= Seçilmiş bölüm =
--

Yurdun dört bir yanı işgal altında inlerken,
bağımsızlık ateşi hiçbir zaman sönmeyen Türk milletine
önderlik yapan Atatürk, milletimizin esaret altında
yaşamasını asla kabul etmeyerek tarih sayfalarındaki
inancın zafere dönüştüğü en büyük
bağımsızlık savaşının mimarı
olmayı hak etmiştir. Atatürkü anlamak, Onun ilke ve
inkılaplarını çok iyi bilmek ve uygulamak demektir. Atatürkün,
halkını ülke yönetiminin tek sahibi yapması, ülkenin öz
kaynaklarını da milletin hizmetine vermesi onu son derece vatan ve millet
sevdalısı bir
lider olarak tarihe nakşetmiştir.
10
Kasım, koskoca bir milletin aynı anda ağladığı,
aynı anda üzüldüğü, aynı anda bir kişiyi
hatırladığı bir tarih olarak akıllara
kazınmıştır. Yüce Türk milletini içine düştüğü
durumdan kurtarmak için canla başla ve canını hiçe sayarak
çarpışan, şanlı tarihimize birbirinden güzel notlar ve
zaferler kazandıran Mustafa Kemal Atatürk, bu tarihte ebediyete göç
etmiştir.

--

= Veri alıntıları =
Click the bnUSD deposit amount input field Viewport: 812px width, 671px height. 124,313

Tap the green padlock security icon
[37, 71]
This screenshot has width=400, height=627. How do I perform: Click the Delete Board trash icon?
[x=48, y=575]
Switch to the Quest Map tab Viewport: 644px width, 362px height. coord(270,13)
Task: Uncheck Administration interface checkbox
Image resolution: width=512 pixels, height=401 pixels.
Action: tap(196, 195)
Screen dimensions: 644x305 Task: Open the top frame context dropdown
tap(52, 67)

--

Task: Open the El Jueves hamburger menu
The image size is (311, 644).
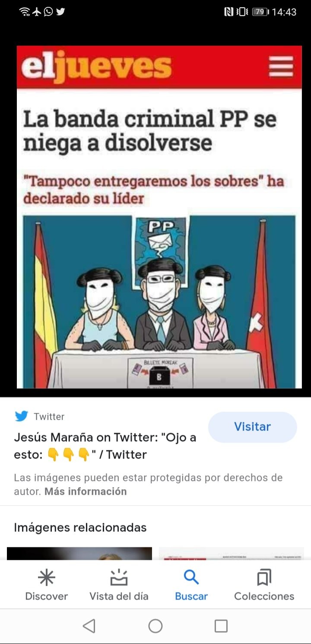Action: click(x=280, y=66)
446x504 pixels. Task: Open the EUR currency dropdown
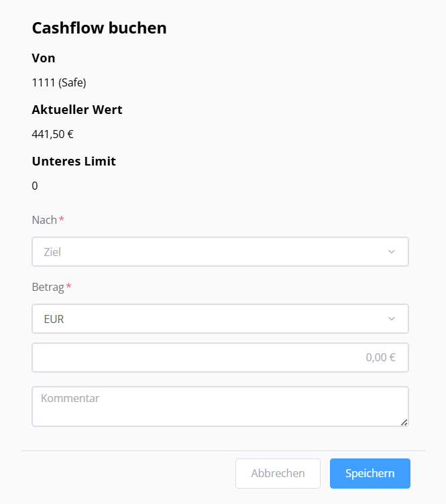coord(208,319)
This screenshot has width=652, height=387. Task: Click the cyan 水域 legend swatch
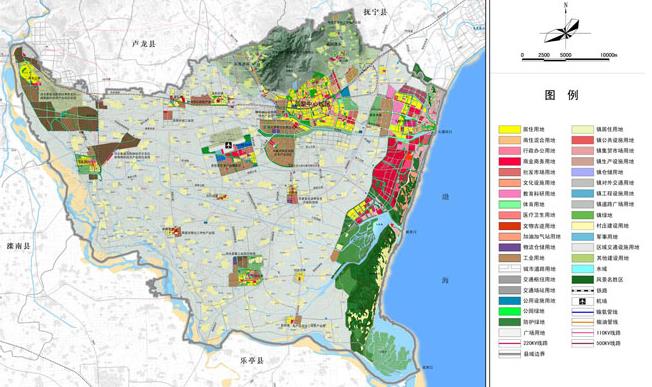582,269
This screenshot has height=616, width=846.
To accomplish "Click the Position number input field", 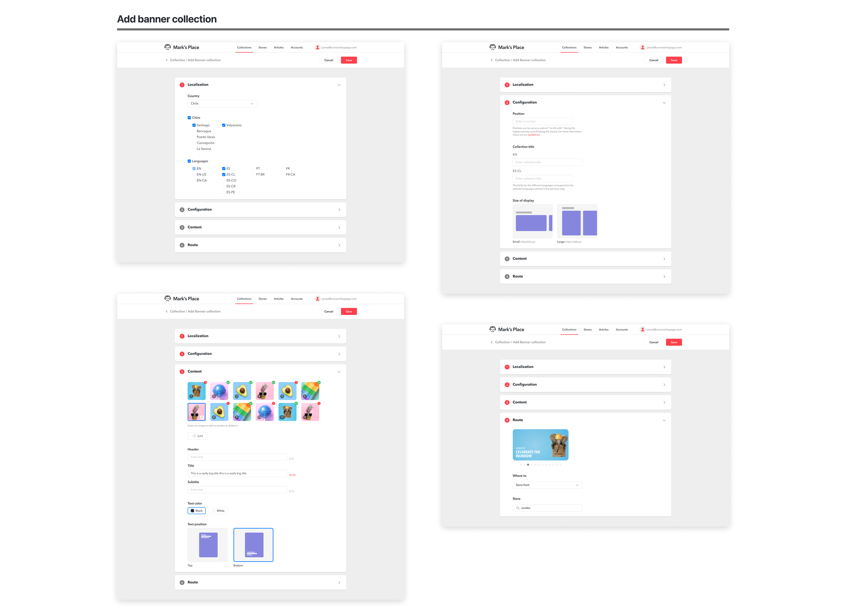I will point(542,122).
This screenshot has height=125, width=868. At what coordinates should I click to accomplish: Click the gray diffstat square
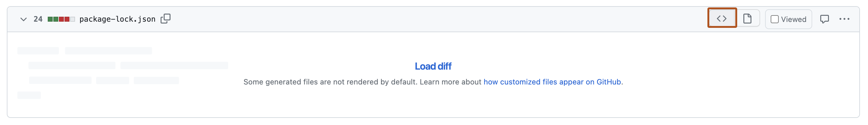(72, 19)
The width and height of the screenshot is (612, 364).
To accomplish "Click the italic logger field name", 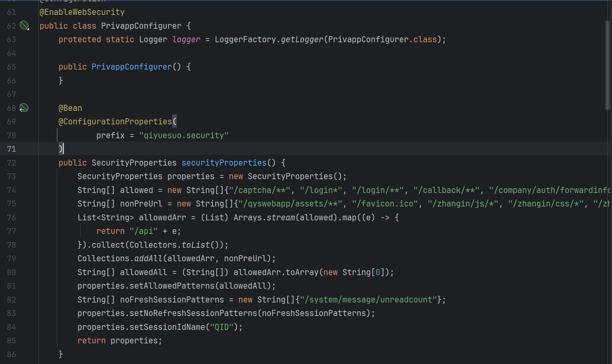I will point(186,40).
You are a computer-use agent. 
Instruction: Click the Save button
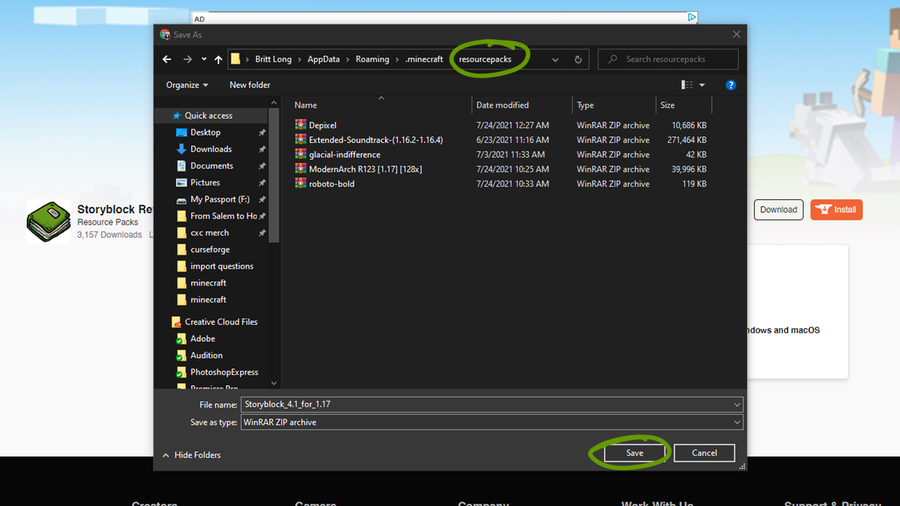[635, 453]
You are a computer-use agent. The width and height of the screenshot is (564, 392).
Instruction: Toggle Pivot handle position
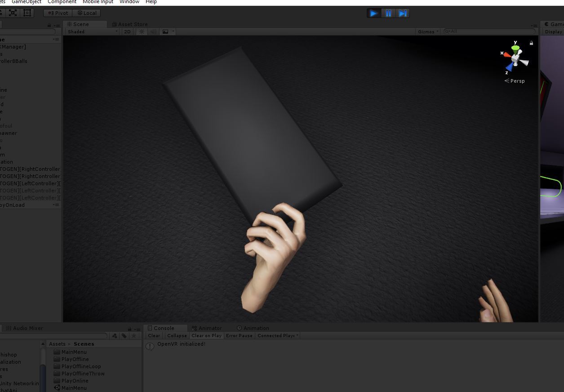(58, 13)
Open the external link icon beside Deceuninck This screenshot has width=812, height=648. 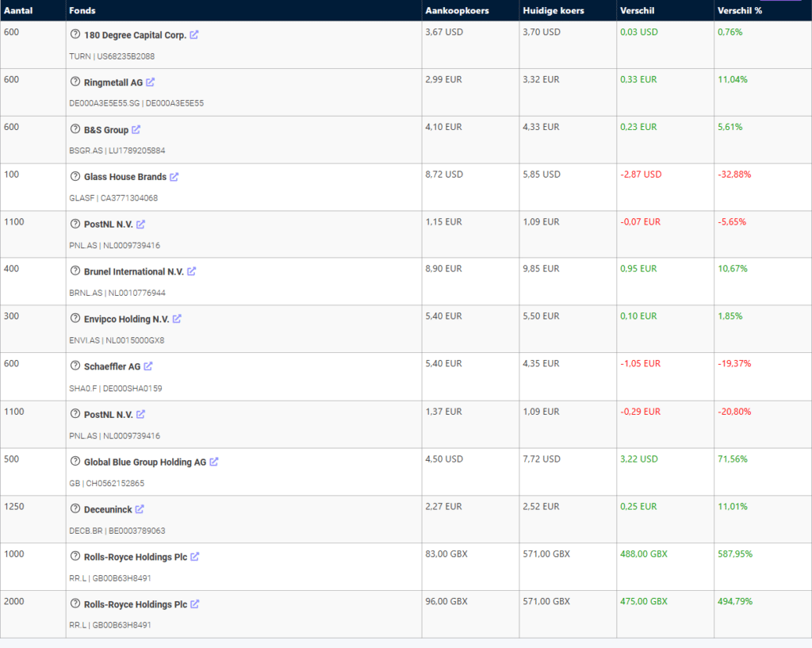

--

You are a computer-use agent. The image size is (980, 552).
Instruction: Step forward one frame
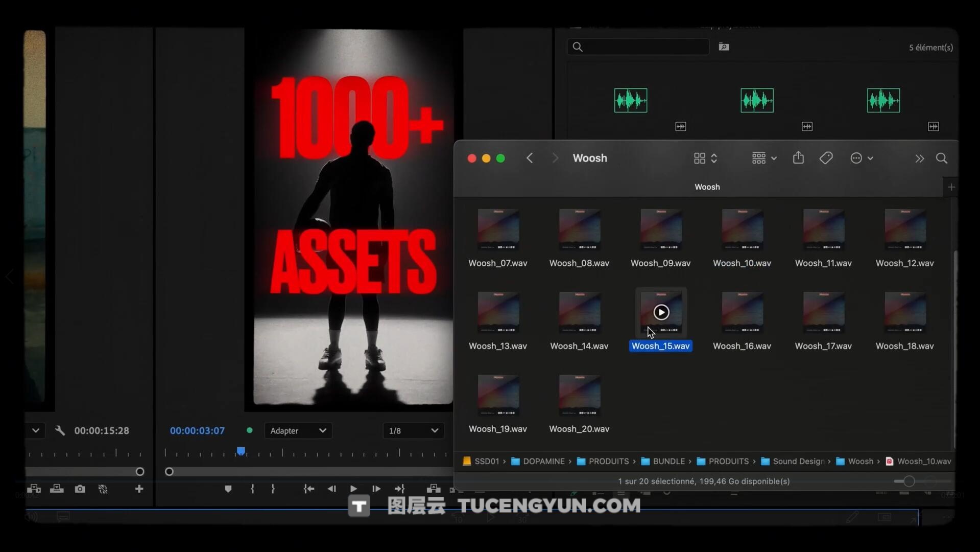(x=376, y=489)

--

= Görev yönergesi =
Atatürk'ü ve 10 Kasım'ı anlatan metni, son cümlesinin ardından gelecek bölümü yazarak sürdürün. Bu satırlar başka bir kaynaktan alınmıştır.

= Görev yanıtı =
Bir
milletin onu bu kadar tutkulu sevmesinin altında, işte yukarıda
bahsettiğimiz bu fedakârlığı ve bütün karşı
çıkışlara rağmen, azim ve kararlılıkla
düşmanın yurdumuzdan atılmasındaki başarısı
yatmaktadır. Ve her şey bittiğinde, laik, demokratik ve
bağımsız bir ülkenin temellerini atmıştı.
Gözlerini dünyaya kapatırken Mustafa Kemal Atatürk bu ülkeyi gençlere
emanet etmişti. Bu yüzden gözleri açık gitmedi çünkü her Türk genci
ondan devraldığı bu kutsal emaneti nasıl daha ileriye
taşıyacağını çok ama çok iyi biliyordu çünkü her türlü
ahval ve şartta ihtiyaç duyacağı en büyük gücün damarlarındaki
asil kanda mevcut olduğuna inanmıştı.
Sayın
Başkan, değerli milletvekilleri; unutulmasın ki, Mustafa Kemal
Atatürk gibi tarihî şahsiyetler gönüllerde yer tutmak için değil,
özverili çalışmaları ve hizmetleri ile geniş toplum
kitlelerinin gönüllerini kazanmışlardır. Tarih geçmişin bir
aynasıdır. Muhakkak ki, iyi veya kötü herkesin görüntüsü mutlaka bir
gün gözler önüne serilecektir. Ne mutlu Mustafa Kemal Atatürk gibi
milyonların gönlünde taht kuranlara!
Bu
vesileyle, 74üncü ölüm yıl dönümünde, dünyada ezilen halklara da örnek
olan Mustafa Kemal Atatürkü MHP Grubu adına rahmet ve minnetle anarken
Cenabı Allahtan nur içinde yatmasını niyaz ediyorum.
(Alkışlar)
BAŞKAN
Teşekkür ederim Sayın Halaçoğlu.
İkinci
konuşmacı, AK PARTİ Grubu adına Ankara Milletvekili Nurdan
Şanlı.
Buyurun Sayın
Şanlı. (AK PARTİ sıralarından alkışlar)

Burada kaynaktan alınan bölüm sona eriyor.